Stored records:
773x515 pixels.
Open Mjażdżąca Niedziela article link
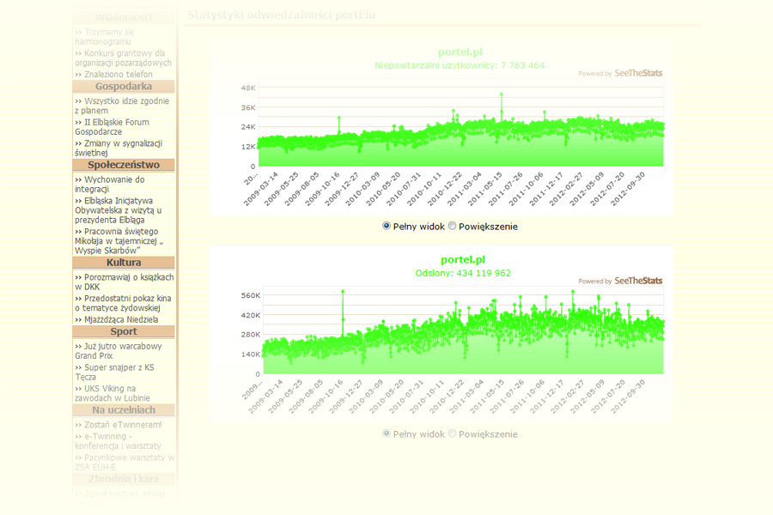117,319
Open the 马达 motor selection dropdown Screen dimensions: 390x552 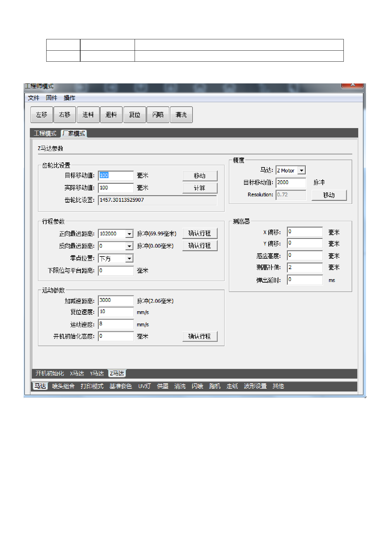click(301, 171)
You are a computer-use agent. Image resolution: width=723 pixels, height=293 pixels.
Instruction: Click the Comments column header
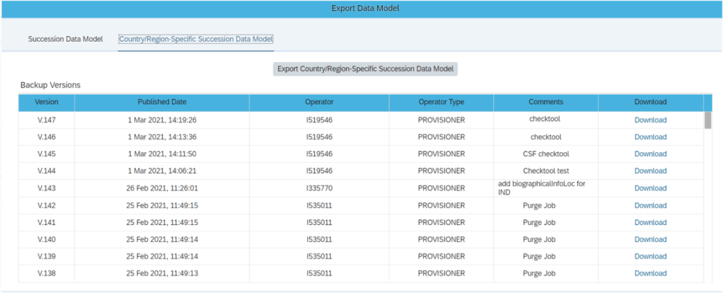pos(545,102)
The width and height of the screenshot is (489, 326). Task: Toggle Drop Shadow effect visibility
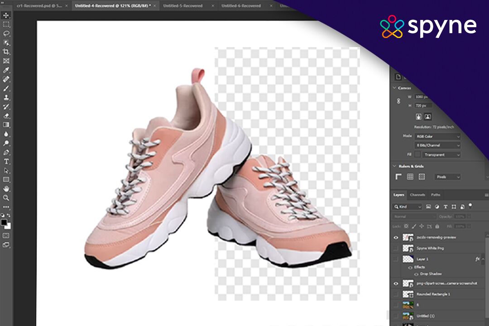point(416,274)
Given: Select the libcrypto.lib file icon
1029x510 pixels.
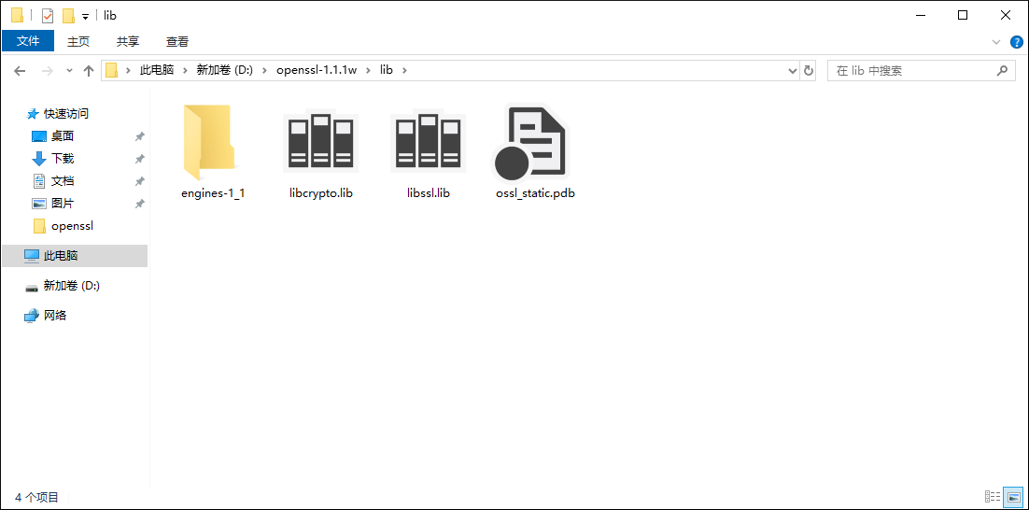Looking at the screenshot, I should click(x=320, y=143).
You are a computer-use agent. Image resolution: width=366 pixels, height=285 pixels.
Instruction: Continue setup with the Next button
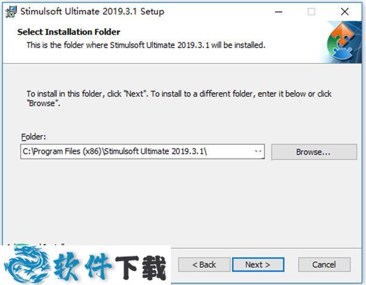click(258, 265)
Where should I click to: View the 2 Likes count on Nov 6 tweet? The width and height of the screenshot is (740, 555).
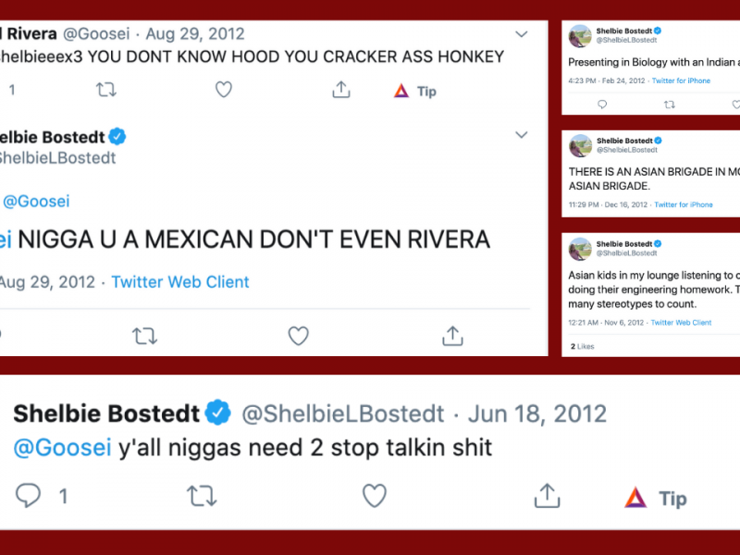[x=583, y=346]
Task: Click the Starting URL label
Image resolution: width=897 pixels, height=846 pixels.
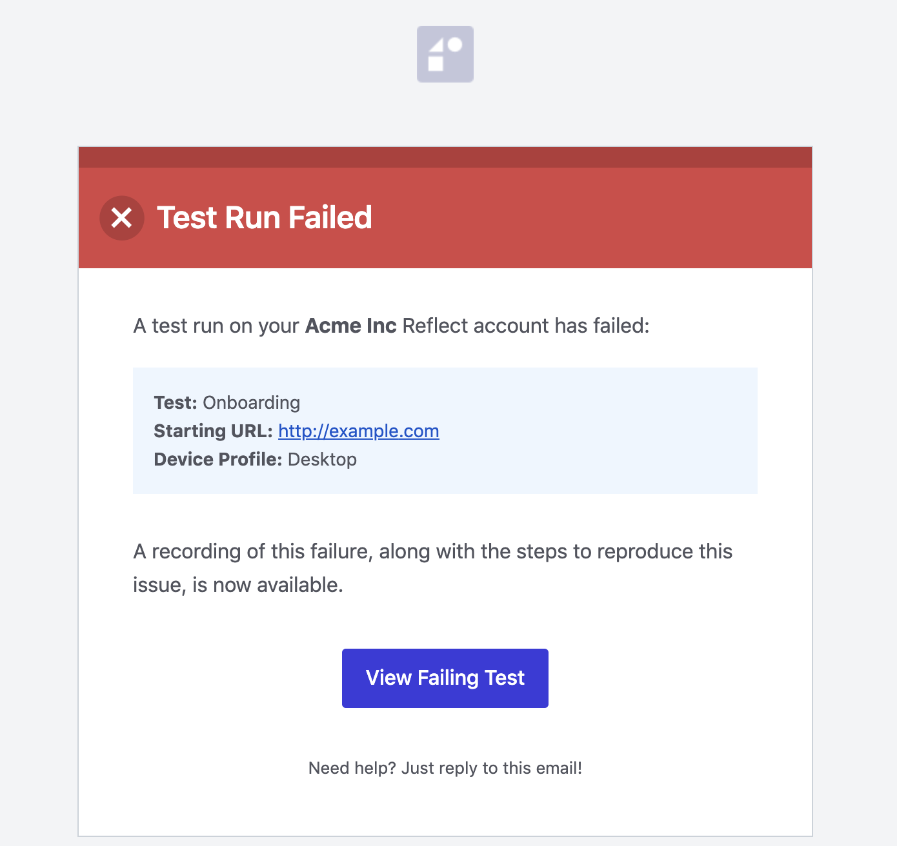Action: tap(213, 431)
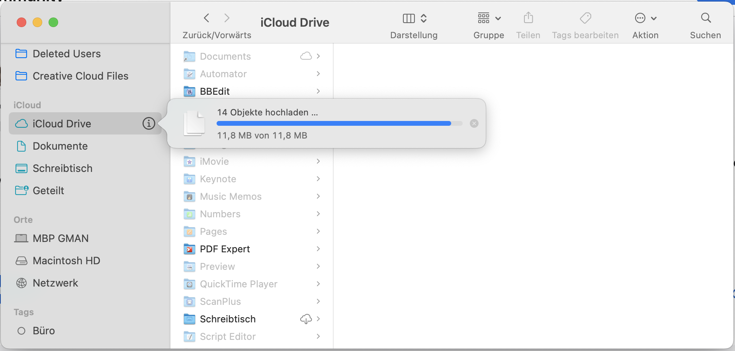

What is expected:
If a line in the data above contains the string "agent", count it; then state only the total.

Task response:
2